Religion is often considered divisive with respect to sexual and reproductive health and other health areas, but Ellen Idler and colleagues (doi:10.1136/bmj-2023-076817) conceptualise religion as a determinant of health with “real, contradictory, and complex” effects.2 Religion as a social determinant is unique in its ability to both benefit and harm health, and much of religion’s “public health ‘good’ may come with complications,” they write. Evidence supports a protective effect of religious beliefs and affiliations on individuals’ health, but at community and country level the effects of religion on health are mixed. Whereas religious leaders were instrumental in containing the 2014 Ebola outbreak in west Africa and encouraged covid vaccine uptake in the UK, for example, religious institutions can jeopardise health when policy making codifies the view of a single religious community.
Yet, Idler and colleagues say the overall goals of religious institutions and public health are shared, in that both “strive to improve the quality of life . . . they are mission driven.” Consequently, “partnership and engagement are critical to reducing tension and to forging mutually beneficial solutions.”2
The same may be true for “robust” debates about new clinical roles featured in NHS England’s workforce plan (doi:10.1136/bmj.p1630).3 While training requirements for all healthcare workers should be transparent, the underlying problems of the NHS won’t be solved by blame, bias, and resentment among different kinds of health professionals who share the same caring mission. Similarly, allowing “women and ethnic minority doctors [to] have worse experiences” working in the NHS (doi:10.1136/bmj.p1616) and failing to systematically tackle the financial, legal, and social challenges faced by international medical graduates (doi:10.1136/bmj.p1618) get us no closer to an adequate, resilient workforce.45
In contrast, mutual respect for the contributions of all colleagues may help foster alliances and identify common goals for collective advocacy.

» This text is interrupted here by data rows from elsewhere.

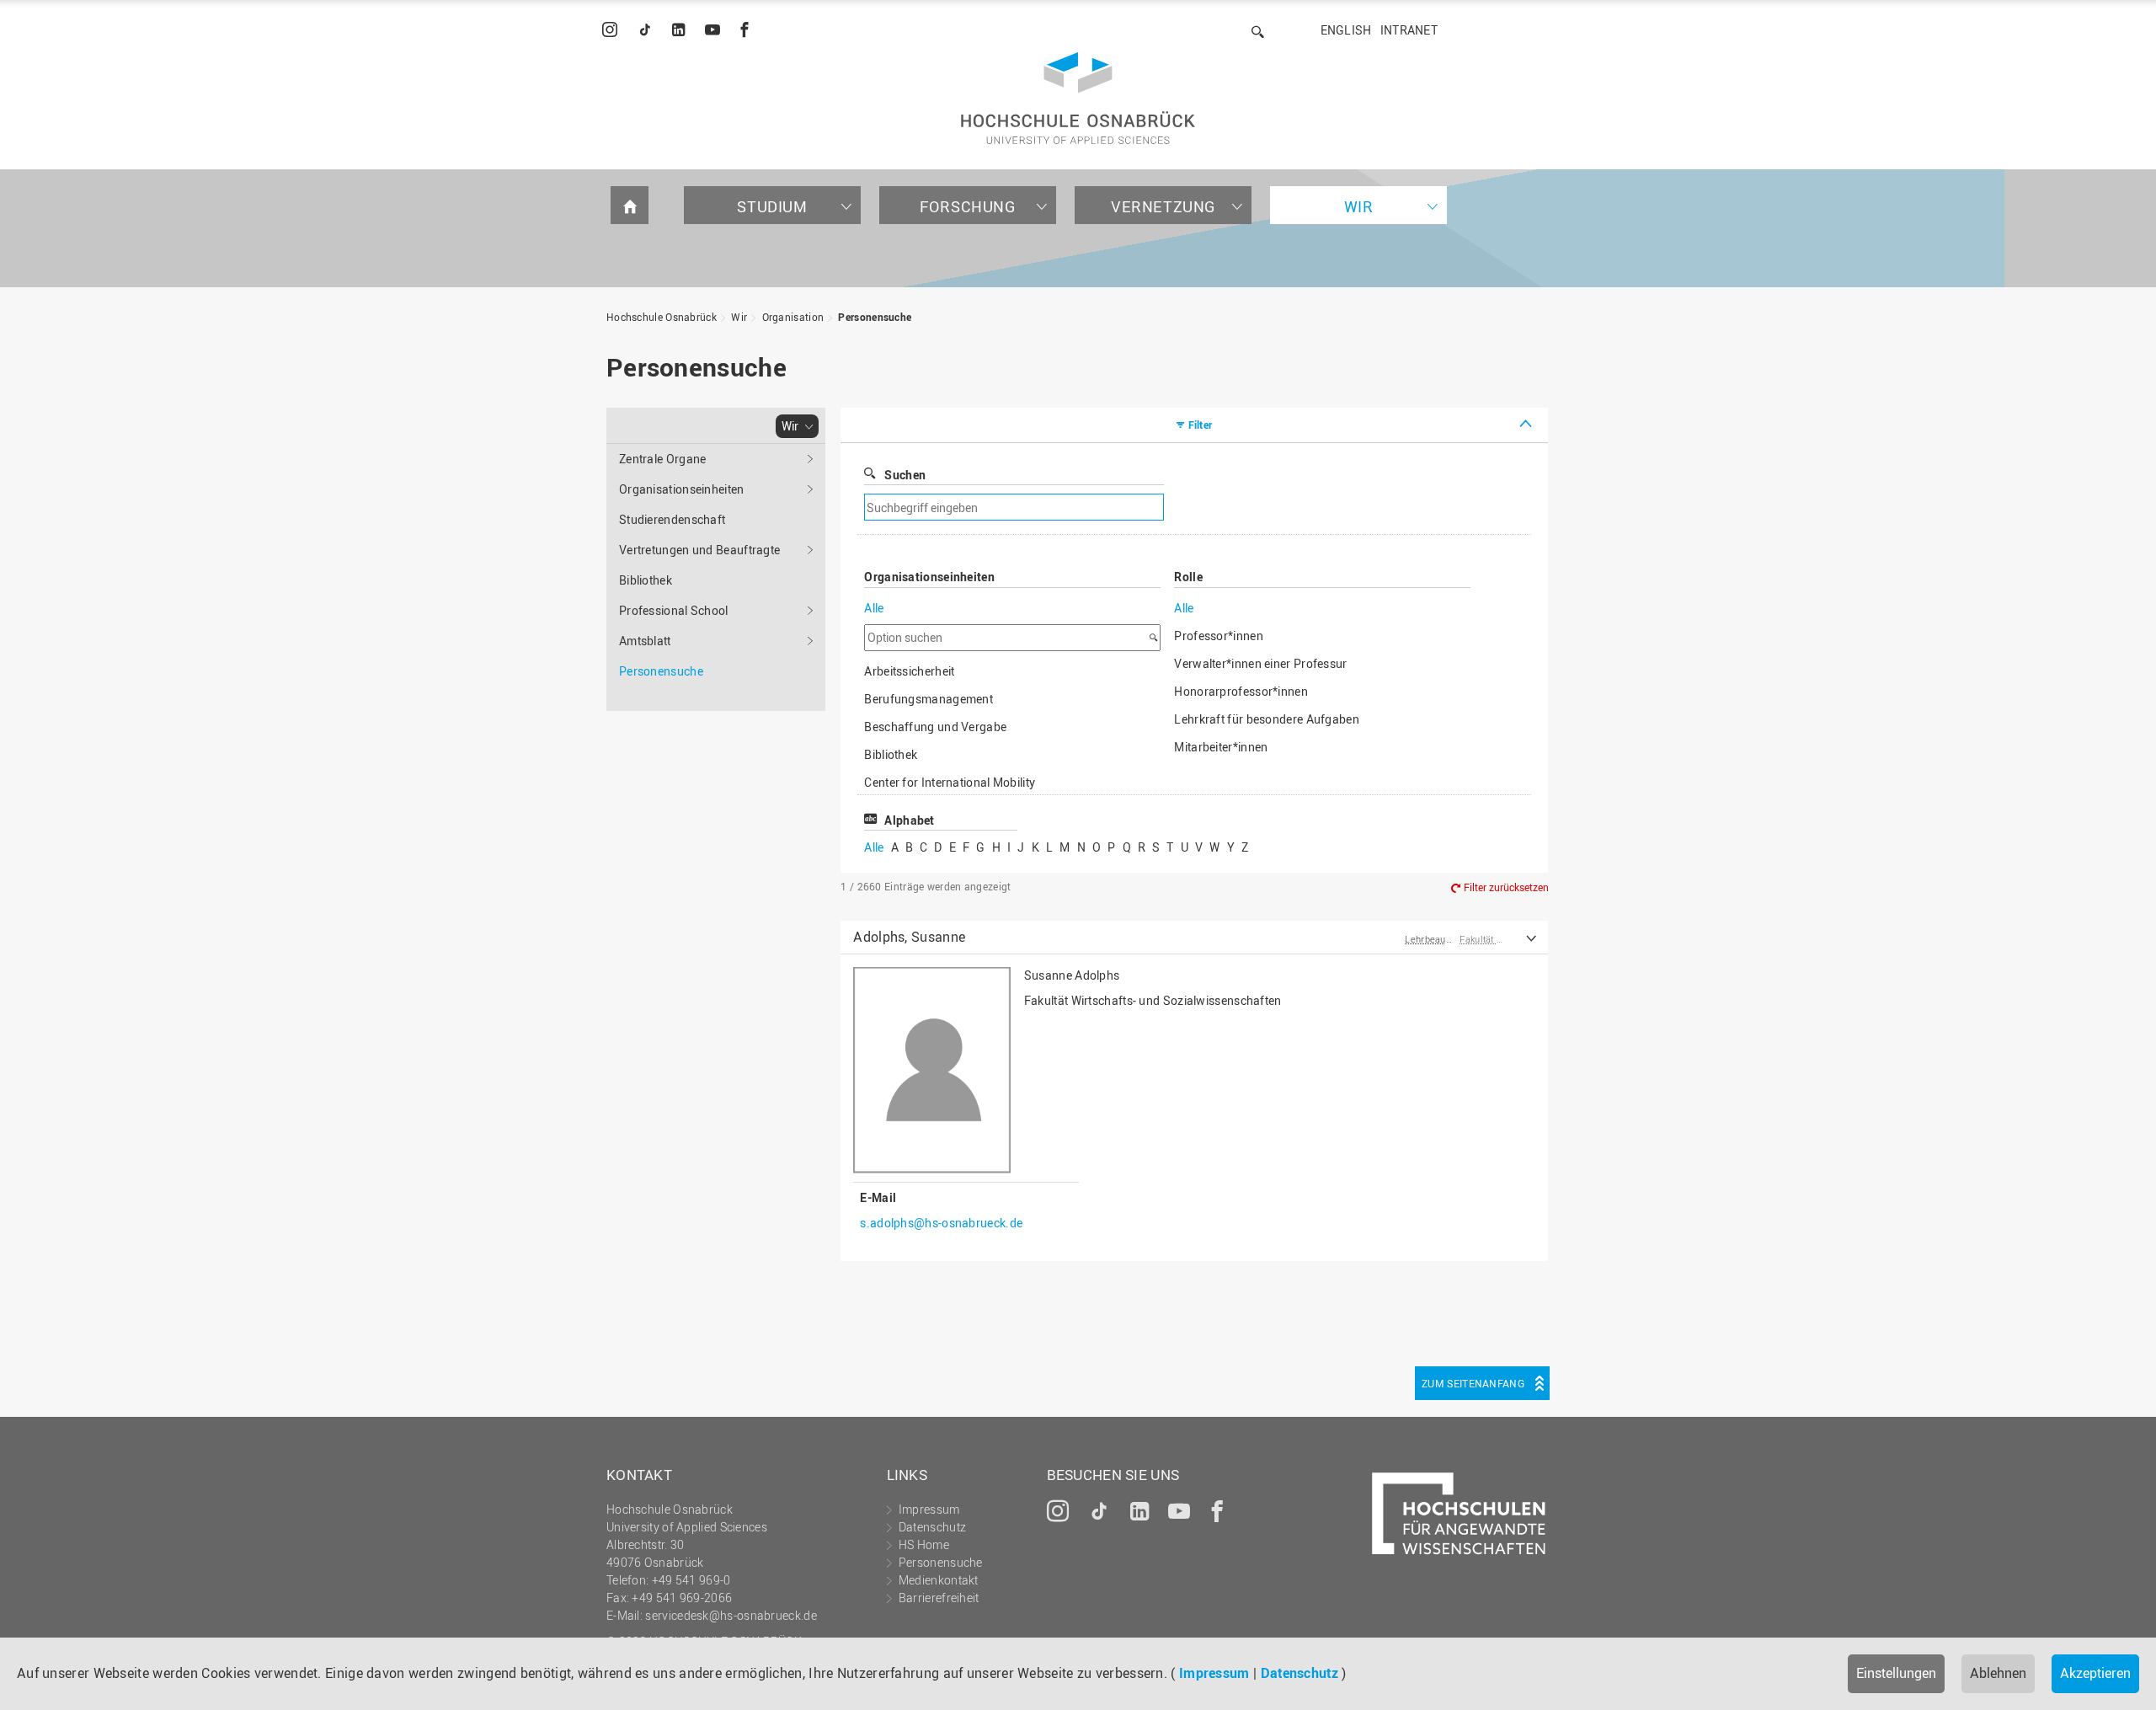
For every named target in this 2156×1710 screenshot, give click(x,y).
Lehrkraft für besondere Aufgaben (1266, 719)
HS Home (924, 1544)
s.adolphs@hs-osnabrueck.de (941, 1223)
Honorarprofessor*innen (1241, 691)
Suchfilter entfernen (1302, 507)
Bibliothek (645, 580)
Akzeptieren (2095, 1673)
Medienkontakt (939, 1580)
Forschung (967, 206)
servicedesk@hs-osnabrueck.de (730, 1615)
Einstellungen (1896, 1673)
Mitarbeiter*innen (1220, 747)
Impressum (1214, 1673)
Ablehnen (1998, 1673)
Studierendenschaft (672, 519)
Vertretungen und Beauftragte (699, 550)
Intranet (1409, 30)
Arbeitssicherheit (909, 671)
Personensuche (874, 316)
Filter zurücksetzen (1506, 887)
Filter (1200, 424)
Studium (772, 206)
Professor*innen (1218, 636)
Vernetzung (1163, 206)
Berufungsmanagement (928, 699)
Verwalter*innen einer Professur (1260, 663)
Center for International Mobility (949, 782)
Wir (1359, 206)
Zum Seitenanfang (1473, 1383)
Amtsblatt (645, 641)
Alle (873, 608)
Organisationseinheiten (681, 489)
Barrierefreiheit (939, 1598)
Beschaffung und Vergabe (935, 727)
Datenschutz (1299, 1673)
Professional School (673, 610)
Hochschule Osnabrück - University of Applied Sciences (1078, 98)
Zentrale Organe (663, 459)
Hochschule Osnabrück (661, 316)
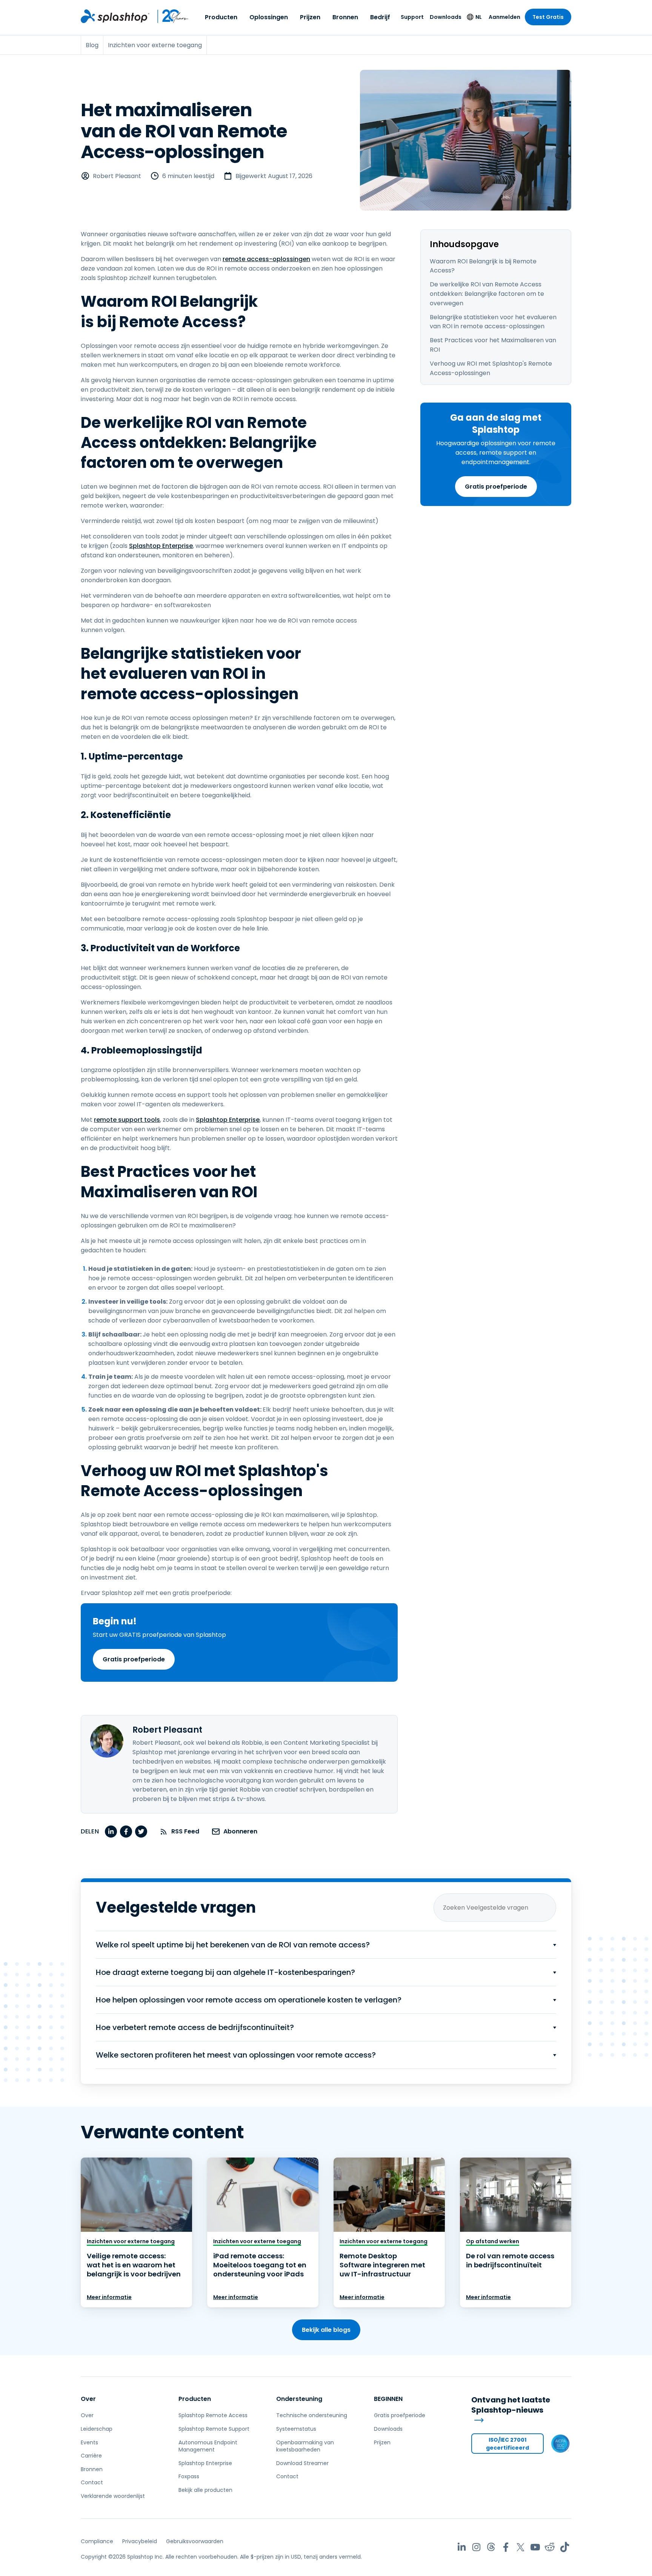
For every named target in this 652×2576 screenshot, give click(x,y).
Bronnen (345, 17)
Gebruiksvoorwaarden (194, 2541)
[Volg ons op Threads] (491, 2547)
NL (478, 17)
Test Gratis (548, 17)
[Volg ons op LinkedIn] (461, 2547)
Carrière (91, 2455)
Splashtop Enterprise (161, 545)
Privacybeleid (139, 2541)
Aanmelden (504, 17)
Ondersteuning (299, 2399)
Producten (221, 17)
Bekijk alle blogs (326, 2329)
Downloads (445, 17)
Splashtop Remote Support (213, 2429)
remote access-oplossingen (266, 259)
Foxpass (188, 2476)
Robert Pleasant (117, 176)
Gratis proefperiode (496, 486)
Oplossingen (268, 17)
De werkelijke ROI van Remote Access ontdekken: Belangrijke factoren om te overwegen (487, 294)
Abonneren (240, 1831)
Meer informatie (109, 2297)
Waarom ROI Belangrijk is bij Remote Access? (483, 266)
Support (412, 17)
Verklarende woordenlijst (113, 2496)
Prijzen (310, 17)
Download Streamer (302, 2463)
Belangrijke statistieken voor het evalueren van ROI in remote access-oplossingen (493, 322)
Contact (92, 2482)
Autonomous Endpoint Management (207, 2446)
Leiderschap (96, 2429)
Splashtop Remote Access (213, 2415)
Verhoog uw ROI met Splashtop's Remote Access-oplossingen (491, 368)
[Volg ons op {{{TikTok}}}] (564, 2547)
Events (89, 2442)
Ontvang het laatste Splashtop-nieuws (510, 2405)
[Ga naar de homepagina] (115, 16)
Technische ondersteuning (311, 2415)
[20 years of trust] (169, 16)
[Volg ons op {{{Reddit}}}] (550, 2547)
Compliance (97, 2541)
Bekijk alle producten (205, 2490)
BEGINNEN (388, 2399)
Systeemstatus (296, 2429)
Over (88, 2399)
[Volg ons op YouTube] (535, 2547)
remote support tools (127, 1119)
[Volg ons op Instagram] (476, 2547)
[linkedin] (111, 1831)
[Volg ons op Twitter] (520, 2547)
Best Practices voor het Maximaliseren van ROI (493, 345)
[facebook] (126, 1831)
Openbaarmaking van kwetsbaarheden (305, 2446)
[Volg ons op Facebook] (505, 2547)
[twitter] (141, 1831)
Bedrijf (380, 17)
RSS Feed (185, 1831)
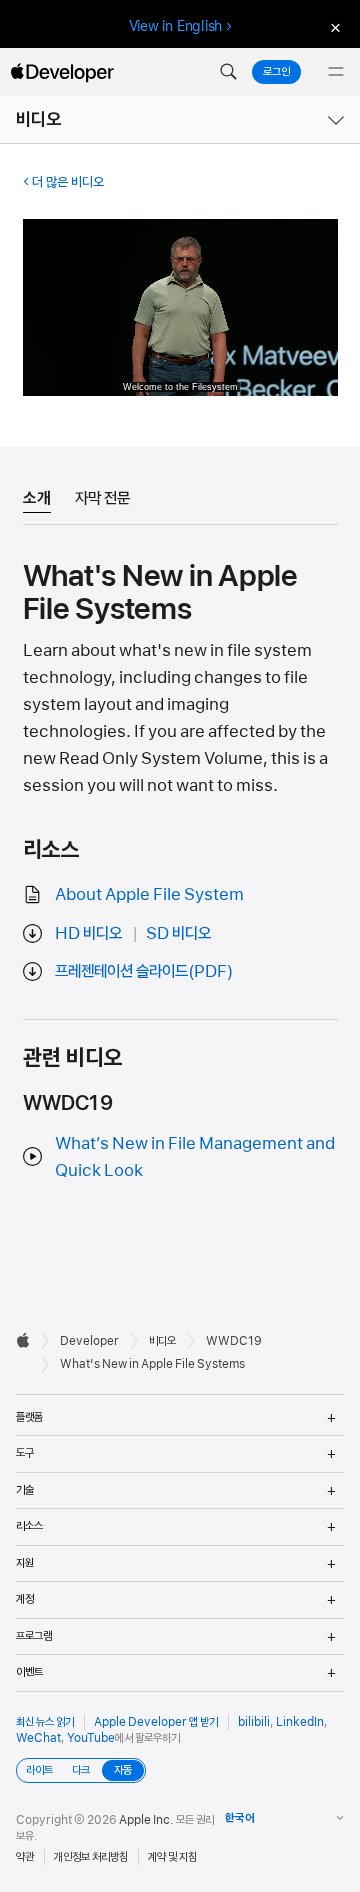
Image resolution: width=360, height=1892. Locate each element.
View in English (176, 26)
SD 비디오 (178, 933)
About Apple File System (149, 894)
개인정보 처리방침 (91, 1857)
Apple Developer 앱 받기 (156, 1722)
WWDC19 (234, 1341)
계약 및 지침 (172, 1857)
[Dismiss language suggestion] (333, 26)
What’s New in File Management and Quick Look (195, 1156)
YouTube (91, 1738)
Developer (89, 1341)
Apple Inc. (146, 1820)
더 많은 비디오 (68, 182)
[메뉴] (336, 72)
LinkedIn (300, 1722)
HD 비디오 (88, 933)
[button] (228, 72)
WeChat (38, 1738)
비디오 (39, 119)
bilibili (254, 1722)
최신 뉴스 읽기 (45, 1722)
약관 (25, 1857)
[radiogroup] (81, 1770)
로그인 (276, 72)
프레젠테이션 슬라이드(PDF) (144, 971)
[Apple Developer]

Efforts to support colleagues—new to the NHS or not (doi:10.1136/bmj.p1247)—and to care for patients (doi:10.1136/bmj.p1615) stem from our ability to understand others’ lived experiences and act empathetically.67 Respectful attempts to reconcile different beliefs and perspectives may not always change minds but may, over time, build trust and working partnerships.
Last week’s “final offer” from the UK government for a pay increase for doctors (doi:10.1136/bmj.p1650) does little to build trust when the same government seems to be able to afford a plan to scrap inheritance tax.8 Full pay restoration for doctors in training, efforts to alleviate hunger, or investing in general practice would be better uses for an expendable £7bn, writes Helen Salisbury (doi:10.1136/bmj.p1639).9 Abandoning efforts to negotiate will not move the NHS closer to meeting patient safety standards that are already in jeopardy (doi:10.1136/bmj.p1636).10
Some tensions in health—between editorial boards and journal owners (doi:10.1136/bmj.p1576), or between private equity firms aimed at maximising profit and people and organisations who are principally concerned with health outcomes and quality (doi:10.1136/bmj-2023-075244), for example—seem irreconcilable, but striving to bring all sides together may still yield common ground.1112 As efforts to meaningfully engage with religion’s varied influences on health have shown, we may miss out on mutually beneficial solutions if we foreclose opportunities for international learning (doi:10.1136/bmj.p1613),13 dialogue, and debate.